§ Input material:
════════

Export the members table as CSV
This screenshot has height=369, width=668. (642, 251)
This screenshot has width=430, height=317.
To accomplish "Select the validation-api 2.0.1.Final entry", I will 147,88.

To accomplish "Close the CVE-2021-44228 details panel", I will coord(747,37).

════════

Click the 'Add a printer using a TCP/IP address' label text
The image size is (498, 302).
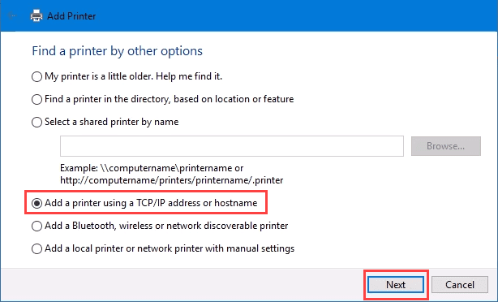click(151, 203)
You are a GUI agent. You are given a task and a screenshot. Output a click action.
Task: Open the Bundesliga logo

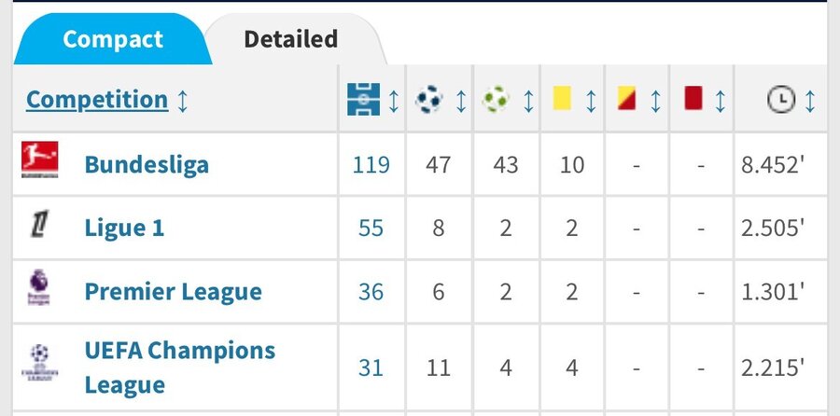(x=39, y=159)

════════

§ Work to do: Copy out everything from the line containing "This screenshot has width=430, height=317." down to the line containing "I will coord(747,37).", both included, and increase each coordinate in the answers by 136. Leave every other part of those lines unchanged.

§ Correct output:
This screenshot has width=430, height=317.
To accomplish "Select the validation-api 2.0.1.Final entry", I will 283,224.

To accomplish "Close the CVE-2021-44228 details panel", I will coord(883,173).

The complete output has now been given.